═══ Provided entries ═══

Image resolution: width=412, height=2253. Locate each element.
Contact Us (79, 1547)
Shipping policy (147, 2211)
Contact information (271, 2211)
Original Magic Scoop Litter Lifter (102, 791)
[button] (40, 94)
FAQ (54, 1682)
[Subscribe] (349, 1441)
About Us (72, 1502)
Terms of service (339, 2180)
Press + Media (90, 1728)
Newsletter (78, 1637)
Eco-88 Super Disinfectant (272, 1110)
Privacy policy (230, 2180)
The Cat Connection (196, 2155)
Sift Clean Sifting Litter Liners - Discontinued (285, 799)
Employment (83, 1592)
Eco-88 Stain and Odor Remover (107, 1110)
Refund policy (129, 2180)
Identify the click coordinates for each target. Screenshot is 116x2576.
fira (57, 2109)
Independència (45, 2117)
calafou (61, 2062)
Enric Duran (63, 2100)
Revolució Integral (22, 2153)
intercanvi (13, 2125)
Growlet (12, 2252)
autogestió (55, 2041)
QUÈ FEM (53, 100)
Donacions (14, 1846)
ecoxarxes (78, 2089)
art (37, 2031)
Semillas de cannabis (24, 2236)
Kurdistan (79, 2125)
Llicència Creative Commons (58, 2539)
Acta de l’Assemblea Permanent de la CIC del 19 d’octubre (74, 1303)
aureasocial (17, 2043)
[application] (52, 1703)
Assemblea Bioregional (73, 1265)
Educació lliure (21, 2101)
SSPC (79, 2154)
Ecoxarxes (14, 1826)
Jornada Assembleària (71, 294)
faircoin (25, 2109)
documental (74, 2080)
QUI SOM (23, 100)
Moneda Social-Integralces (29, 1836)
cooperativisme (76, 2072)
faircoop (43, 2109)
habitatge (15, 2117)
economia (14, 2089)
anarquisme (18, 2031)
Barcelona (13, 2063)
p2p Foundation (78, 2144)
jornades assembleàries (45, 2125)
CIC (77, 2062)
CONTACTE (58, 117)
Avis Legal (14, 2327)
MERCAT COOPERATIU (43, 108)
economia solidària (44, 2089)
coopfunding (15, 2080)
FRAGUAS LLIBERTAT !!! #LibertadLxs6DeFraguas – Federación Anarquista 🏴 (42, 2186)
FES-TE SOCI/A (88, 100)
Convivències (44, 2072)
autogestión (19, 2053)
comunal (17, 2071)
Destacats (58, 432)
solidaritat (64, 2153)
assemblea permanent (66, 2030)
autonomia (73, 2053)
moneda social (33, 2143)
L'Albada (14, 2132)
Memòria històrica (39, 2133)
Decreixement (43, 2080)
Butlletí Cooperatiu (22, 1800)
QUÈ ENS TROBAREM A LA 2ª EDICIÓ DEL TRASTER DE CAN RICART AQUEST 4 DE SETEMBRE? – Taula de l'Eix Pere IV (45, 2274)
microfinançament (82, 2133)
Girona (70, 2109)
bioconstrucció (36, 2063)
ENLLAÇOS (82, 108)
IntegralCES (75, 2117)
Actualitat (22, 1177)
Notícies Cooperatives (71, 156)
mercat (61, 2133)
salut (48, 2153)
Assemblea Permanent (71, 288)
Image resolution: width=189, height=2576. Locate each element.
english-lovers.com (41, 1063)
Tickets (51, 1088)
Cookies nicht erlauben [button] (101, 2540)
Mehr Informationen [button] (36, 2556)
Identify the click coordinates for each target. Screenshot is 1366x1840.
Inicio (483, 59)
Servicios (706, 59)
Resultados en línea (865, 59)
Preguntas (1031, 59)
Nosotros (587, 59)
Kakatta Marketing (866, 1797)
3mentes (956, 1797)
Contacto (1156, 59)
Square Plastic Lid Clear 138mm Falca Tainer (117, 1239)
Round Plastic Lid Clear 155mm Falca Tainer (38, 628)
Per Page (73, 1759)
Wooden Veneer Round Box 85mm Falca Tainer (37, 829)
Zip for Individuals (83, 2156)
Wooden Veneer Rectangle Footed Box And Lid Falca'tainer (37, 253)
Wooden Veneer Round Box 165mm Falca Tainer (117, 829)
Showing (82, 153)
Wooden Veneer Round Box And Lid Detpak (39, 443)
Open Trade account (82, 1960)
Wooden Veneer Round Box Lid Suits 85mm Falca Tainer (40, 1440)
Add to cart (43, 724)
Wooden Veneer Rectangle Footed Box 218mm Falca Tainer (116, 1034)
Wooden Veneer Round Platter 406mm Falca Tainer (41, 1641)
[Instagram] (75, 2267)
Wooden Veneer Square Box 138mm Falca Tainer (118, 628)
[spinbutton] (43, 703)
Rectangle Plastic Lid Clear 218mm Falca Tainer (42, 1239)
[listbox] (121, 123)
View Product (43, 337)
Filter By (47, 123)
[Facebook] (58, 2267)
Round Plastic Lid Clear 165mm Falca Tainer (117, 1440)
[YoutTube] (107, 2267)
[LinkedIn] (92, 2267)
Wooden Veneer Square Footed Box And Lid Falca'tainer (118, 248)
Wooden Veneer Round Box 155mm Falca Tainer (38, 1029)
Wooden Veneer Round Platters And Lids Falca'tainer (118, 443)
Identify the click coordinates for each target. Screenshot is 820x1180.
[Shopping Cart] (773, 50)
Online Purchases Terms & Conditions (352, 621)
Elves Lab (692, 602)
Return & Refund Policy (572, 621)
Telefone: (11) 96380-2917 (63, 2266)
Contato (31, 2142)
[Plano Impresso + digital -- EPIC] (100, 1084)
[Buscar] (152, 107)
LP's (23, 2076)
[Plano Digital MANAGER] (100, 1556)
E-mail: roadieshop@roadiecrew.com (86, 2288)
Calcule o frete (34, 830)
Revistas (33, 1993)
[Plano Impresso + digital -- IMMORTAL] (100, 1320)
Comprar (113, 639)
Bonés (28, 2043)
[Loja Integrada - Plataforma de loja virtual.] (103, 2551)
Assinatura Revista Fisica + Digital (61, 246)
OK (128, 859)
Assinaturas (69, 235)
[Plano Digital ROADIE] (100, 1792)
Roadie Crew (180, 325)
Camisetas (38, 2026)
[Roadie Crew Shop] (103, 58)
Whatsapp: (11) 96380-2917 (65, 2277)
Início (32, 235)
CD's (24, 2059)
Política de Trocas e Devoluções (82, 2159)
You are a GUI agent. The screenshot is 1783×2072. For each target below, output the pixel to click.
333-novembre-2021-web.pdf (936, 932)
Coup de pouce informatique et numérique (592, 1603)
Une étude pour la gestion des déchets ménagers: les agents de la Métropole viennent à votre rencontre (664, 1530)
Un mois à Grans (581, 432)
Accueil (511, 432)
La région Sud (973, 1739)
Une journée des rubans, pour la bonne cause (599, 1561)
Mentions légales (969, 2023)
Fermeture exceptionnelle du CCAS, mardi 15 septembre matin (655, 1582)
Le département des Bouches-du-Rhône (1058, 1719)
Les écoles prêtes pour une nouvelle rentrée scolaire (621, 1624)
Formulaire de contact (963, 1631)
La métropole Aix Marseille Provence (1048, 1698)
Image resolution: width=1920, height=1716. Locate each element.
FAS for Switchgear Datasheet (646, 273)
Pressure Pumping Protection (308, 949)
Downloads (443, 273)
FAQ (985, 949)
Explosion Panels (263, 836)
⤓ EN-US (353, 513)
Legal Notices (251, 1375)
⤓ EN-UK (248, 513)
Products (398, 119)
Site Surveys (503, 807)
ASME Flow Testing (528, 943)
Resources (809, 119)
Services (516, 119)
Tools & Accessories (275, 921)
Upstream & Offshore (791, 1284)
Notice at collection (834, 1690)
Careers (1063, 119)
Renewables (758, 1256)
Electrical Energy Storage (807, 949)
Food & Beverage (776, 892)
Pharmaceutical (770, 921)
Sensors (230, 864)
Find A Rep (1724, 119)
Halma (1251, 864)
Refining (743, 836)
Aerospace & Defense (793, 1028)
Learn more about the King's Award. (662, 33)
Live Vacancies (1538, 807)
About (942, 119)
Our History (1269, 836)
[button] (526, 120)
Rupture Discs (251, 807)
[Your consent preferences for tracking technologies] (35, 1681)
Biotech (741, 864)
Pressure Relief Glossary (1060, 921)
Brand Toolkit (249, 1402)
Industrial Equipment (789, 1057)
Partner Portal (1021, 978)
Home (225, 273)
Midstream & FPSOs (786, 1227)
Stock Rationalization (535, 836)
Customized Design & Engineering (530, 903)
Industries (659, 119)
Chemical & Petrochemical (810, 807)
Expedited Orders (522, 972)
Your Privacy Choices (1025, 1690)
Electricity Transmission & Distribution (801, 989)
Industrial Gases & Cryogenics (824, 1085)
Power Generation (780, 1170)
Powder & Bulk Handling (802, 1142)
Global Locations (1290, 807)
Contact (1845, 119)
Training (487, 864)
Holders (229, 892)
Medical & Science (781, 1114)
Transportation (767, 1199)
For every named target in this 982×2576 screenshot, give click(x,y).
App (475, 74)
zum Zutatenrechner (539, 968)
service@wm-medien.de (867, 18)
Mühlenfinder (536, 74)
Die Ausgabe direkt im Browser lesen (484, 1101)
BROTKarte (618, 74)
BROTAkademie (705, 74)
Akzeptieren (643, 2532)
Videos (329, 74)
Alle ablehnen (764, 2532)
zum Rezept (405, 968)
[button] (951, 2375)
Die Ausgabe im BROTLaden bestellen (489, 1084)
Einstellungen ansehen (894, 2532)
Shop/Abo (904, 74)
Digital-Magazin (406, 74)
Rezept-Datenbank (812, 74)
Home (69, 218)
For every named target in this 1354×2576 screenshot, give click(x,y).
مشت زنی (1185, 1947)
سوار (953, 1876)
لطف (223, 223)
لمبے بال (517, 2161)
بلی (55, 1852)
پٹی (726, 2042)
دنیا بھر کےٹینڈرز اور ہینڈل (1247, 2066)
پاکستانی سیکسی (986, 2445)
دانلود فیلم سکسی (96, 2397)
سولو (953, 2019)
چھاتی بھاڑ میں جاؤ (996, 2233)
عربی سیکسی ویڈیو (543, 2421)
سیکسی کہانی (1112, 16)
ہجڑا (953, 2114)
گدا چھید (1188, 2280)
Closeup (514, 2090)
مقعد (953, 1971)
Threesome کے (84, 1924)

═══

The task => What you give back should be only the lines of the records above, starting at the line with "SSPC (79, 2154)" and ending at the line with "Wooden Veneer Rectangle Footed Box And", restated word for word.

Expected answer =>
SSPC (79, 2154)
Ecoxarxes (14, 1826)
Jornada Assembleària (71, 294)
faircoin (25, 2109)
documental (74, 2080)
QUI SOM (23, 100)
Moneda Social-Integralces (29, 1836)
cooperativisme (76, 2072)
faircoop (43, 2109)
habitatge (15, 2117)
economia (14, 2089)
anarquisme (18, 2031)
Barcelona (13, 2063)
p2p Foundation (78, 2144)
jornades assembleàries (45, 2125)
CIC (77, 2062)
CONTACTE (58, 117)
Avis Legal (14, 2327)
MERCAT COOPERATIU (43, 108)
economia solidària (44, 2089)
coopfunding (15, 2080)
FRAGUAS LLIBERTAT !!! #LibertadLxs6DeFraguas – Federación Anarquista 🏴 (42, 2186)
FES-TE SOCI/A (88, 100)
Convivències (44, 2072)
autogestión (19, 2053)
comunal (17, 2071)
Destacats (58, 432)
solidaritat (64, 2153)
assemblea permanent (66, 2030)
autonomia (73, 2053)
moneda social (33, 2143)
L'Albada (14, 2132)
Memòria històrica (39, 2133)
Decreixement (43, 2080)
Butlletí Cooperatiu (22, 1800)
QUÈ ENS TROBAREM A LA 2ª EDICIÓ DEL TRASTER DE CAN RICART AQUEST 4 DE SETEMBRE? – Taula de l'Eix Pere IV (45, 2274)
microfinançament (82, 2133)
Girona (70, 2109)
bioconstrucció (36, 2063)
ENLLAÇOS (82, 108)
IntegralCES (75, 2117)
Actualitat (22, 1177)
Notícies Cooperatives (71, 156)
mercat (61, 2133)
salut (48, 2153)
Assemblea Permanent (71, 288)
Image resolution: width=189, height=2576. Locate each element.
english-lovers.com (41, 1063)
Tickets (51, 1088)
Cookies nicht erlauben [button] (101, 2540)
Mehr Informationen [button] (36, 2556)
Identify the click coordinates for each target. Screenshot is 1366x1840.
Inicio (483, 59)
Servicios (706, 59)
Resultados en línea (865, 59)
Preguntas (1031, 59)
Nosotros (587, 59)
Kakatta Marketing (866, 1797)
3mentes (956, 1797)
Contacto (1156, 59)
Square Plastic Lid Clear 138mm Falca Tainer (117, 1239)
Round Plastic Lid Clear 155mm Falca Tainer (38, 628)
Per Page (73, 1759)
Wooden Veneer Round Box 85mm Falca Tainer (37, 829)
Zip for Individuals (83, 2156)
Wooden Veneer Rectangle Footed Box And Lid Falca'tainer (37, 253)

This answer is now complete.